▸ What the task requires
Here the job is to restate every entry word for word.

Collected data entries:
# # #
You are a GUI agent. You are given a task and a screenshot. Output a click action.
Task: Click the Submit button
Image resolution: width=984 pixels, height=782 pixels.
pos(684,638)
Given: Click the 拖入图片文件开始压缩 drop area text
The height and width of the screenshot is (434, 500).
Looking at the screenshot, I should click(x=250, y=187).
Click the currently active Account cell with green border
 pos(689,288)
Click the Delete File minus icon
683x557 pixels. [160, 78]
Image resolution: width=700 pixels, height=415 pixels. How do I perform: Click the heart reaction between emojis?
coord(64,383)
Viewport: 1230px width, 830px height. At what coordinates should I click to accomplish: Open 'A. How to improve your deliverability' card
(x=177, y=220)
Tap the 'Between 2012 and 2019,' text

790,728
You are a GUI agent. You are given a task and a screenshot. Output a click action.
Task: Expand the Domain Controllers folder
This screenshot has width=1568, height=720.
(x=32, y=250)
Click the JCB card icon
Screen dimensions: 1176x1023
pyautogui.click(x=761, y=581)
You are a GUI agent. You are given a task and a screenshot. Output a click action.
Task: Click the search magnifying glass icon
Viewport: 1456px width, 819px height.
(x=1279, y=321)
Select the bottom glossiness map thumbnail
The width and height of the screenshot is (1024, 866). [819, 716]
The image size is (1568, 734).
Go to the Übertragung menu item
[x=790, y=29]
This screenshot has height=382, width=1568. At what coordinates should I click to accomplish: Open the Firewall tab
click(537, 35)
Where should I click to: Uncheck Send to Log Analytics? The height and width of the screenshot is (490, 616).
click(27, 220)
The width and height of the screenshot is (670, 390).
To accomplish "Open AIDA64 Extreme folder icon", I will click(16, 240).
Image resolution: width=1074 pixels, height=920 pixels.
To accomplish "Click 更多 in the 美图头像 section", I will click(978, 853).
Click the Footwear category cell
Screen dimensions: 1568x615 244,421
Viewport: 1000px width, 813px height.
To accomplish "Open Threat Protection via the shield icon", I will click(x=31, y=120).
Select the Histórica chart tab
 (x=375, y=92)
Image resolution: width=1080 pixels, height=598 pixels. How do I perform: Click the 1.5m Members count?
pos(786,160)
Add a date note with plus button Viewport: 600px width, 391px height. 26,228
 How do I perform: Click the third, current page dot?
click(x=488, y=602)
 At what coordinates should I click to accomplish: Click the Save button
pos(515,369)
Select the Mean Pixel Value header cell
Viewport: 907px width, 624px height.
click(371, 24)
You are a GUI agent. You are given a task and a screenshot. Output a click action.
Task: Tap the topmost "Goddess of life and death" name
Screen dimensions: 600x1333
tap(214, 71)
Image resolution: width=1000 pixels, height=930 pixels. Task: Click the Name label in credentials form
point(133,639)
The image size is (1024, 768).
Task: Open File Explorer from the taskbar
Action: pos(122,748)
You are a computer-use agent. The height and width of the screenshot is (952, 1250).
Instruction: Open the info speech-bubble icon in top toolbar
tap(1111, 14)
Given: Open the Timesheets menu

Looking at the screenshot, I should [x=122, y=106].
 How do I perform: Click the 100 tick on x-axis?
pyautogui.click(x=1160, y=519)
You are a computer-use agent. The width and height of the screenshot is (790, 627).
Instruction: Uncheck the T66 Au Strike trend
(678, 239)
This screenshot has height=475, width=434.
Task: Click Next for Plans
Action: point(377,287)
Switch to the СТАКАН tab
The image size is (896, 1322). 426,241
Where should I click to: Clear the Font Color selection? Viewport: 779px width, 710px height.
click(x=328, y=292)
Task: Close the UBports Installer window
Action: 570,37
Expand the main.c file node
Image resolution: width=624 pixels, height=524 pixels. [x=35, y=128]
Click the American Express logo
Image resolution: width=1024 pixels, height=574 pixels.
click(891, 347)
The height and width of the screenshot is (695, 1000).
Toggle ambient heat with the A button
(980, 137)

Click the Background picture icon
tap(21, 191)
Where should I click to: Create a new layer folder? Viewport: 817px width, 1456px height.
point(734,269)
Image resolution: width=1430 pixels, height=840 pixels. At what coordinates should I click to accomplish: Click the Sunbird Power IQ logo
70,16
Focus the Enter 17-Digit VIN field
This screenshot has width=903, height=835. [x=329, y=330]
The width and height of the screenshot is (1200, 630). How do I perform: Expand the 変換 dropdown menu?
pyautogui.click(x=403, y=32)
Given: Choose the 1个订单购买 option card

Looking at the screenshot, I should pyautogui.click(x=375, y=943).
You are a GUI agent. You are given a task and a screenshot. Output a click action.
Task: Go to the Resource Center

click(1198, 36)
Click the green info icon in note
# # #
▸ Answer space
You are a GUI agent. You are given a task and a screenshot. Output a click action.
Task: Click the Submit button
Image resolution: width=984 pixels, height=782 pixels.
pos(684,638)
Given: Click the 拖入图片文件开始压缩 drop area text
The height and width of the screenshot is (434, 500).
Looking at the screenshot, I should click(x=250, y=187).
Click the currently active Account cell with green border
 pos(689,288)
Click the Delete File minus icon
683x557 pixels. [160, 78]
Image resolution: width=700 pixels, height=415 pixels. How do I perform: Click the heart reaction between emojis?
coord(64,383)
Viewport: 1230px width, 830px height. At what coordinates should I click to accomplish: Open 'A. How to improve your deliverability' card
(x=177, y=220)
Tap the 'Between 2012 and 2019,' text

790,728
You are a GUI agent. You are given a task and a screenshot. Output a click action.
Task: Expand the Domain Controllers folder
This screenshot has width=1568, height=720.
(x=32, y=250)
Click the JCB card icon
Screen dimensions: 1176x1023
pyautogui.click(x=761, y=581)
You are a GUI agent. You are given a task and a screenshot. Output a click action.
Task: Click the search magnifying glass icon
Viewport: 1456px width, 819px height.
(x=1279, y=321)
Select the bottom glossiness map thumbnail
The width and height of the screenshot is (1024, 866). [819, 716]
The image size is (1568, 734).
Go to the Übertragung menu item
[x=790, y=29]
This screenshot has height=382, width=1568. At what coordinates should I click to accomplish: Open the Firewall tab
click(537, 35)
Where should I click to: Uncheck Send to Log Analytics? The height and width of the screenshot is (490, 616).
click(27, 220)
The width and height of the screenshot is (670, 390).
To accomplish "Open AIDA64 Extreme folder icon", I will click(16, 240).
Image resolution: width=1074 pixels, height=920 pixels.
To accomplish "Click 更多 in the 美图头像 section", I will click(978, 853).
Click the Footwear category cell
Screen dimensions: 1568x615 244,421
Viewport: 1000px width, 813px height.
To accomplish "Open Threat Protection via the shield icon", I will click(x=31, y=120).
Select the Histórica chart tab
 (x=375, y=92)
Image resolution: width=1080 pixels, height=598 pixels. How do I perform: Click the 1.5m Members count?
pos(786,160)
Add a date note with plus button Viewport: 600px width, 391px height. 26,228
 How do I perform: Click the third, current page dot?
click(x=488, y=602)
 At what coordinates should I click to accomplish: Click the Save button
pos(515,369)
Select the Mean Pixel Value header cell
Viewport: 907px width, 624px height.
click(371, 24)
You are a GUI agent. You are given a task and a screenshot. Output a click action.
Task: Tap the topmost "Goddess of life and death" name
Screen dimensions: 600x1333
tap(214, 71)
Image resolution: width=1000 pixels, height=930 pixels. Task: Click the Name label in credentials form
point(133,639)
The image size is (1024, 768).
Task: Open File Explorer from the taskbar
Action: pos(122,748)
You are a computer-use agent. The height and width of the screenshot is (952, 1250).
Instruction: Open the info speech-bubble icon in top toolbar
tap(1111, 14)
Given: Open the Timesheets menu

Looking at the screenshot, I should [x=122, y=106].
 How do I perform: Click the 100 tick on x-axis?
pyautogui.click(x=1160, y=519)
You are a computer-use agent. The width and height of the screenshot is (790, 627).
Instruction: Uncheck the T66 Au Strike trend
(678, 239)
This screenshot has height=475, width=434.
Task: Click Next for Plans
Action: point(377,287)
Switch to the СТАКАН tab
The image size is (896, 1322). 426,241
Where should I click to: Clear the Font Color selection? Viewport: 779px width, 710px height.
click(x=328, y=292)
Task: Close the UBports Installer window
Action: 570,37
Expand the main.c file node
Image resolution: width=624 pixels, height=524 pixels. [x=35, y=128]
Click the American Express logo
Image resolution: width=1024 pixels, height=574 pixels.
click(891, 347)
The height and width of the screenshot is (695, 1000).
Toggle ambient heat with the A button
(980, 137)

Click the Background picture icon
tap(21, 191)
Where should I click to: Create a new layer folder? Viewport: 817px width, 1456px height.
point(734,269)
Image resolution: width=1430 pixels, height=840 pixels. At what coordinates should I click to accomplish: Click the Sunbird Power IQ logo
70,16
Focus the Enter 17-Digit VIN field
This screenshot has width=903, height=835. [x=329, y=330]
The width and height of the screenshot is (1200, 630). How do I perform: Expand the 変換 dropdown menu?
pyautogui.click(x=403, y=32)
Given: Choose the 1个订单购买 option card

Looking at the screenshot, I should pyautogui.click(x=375, y=943).
You are a GUI agent. You are given a task and a screenshot. Output a click action.
Task: Go to the Resource Center

click(1198, 36)
Click the green info icon in note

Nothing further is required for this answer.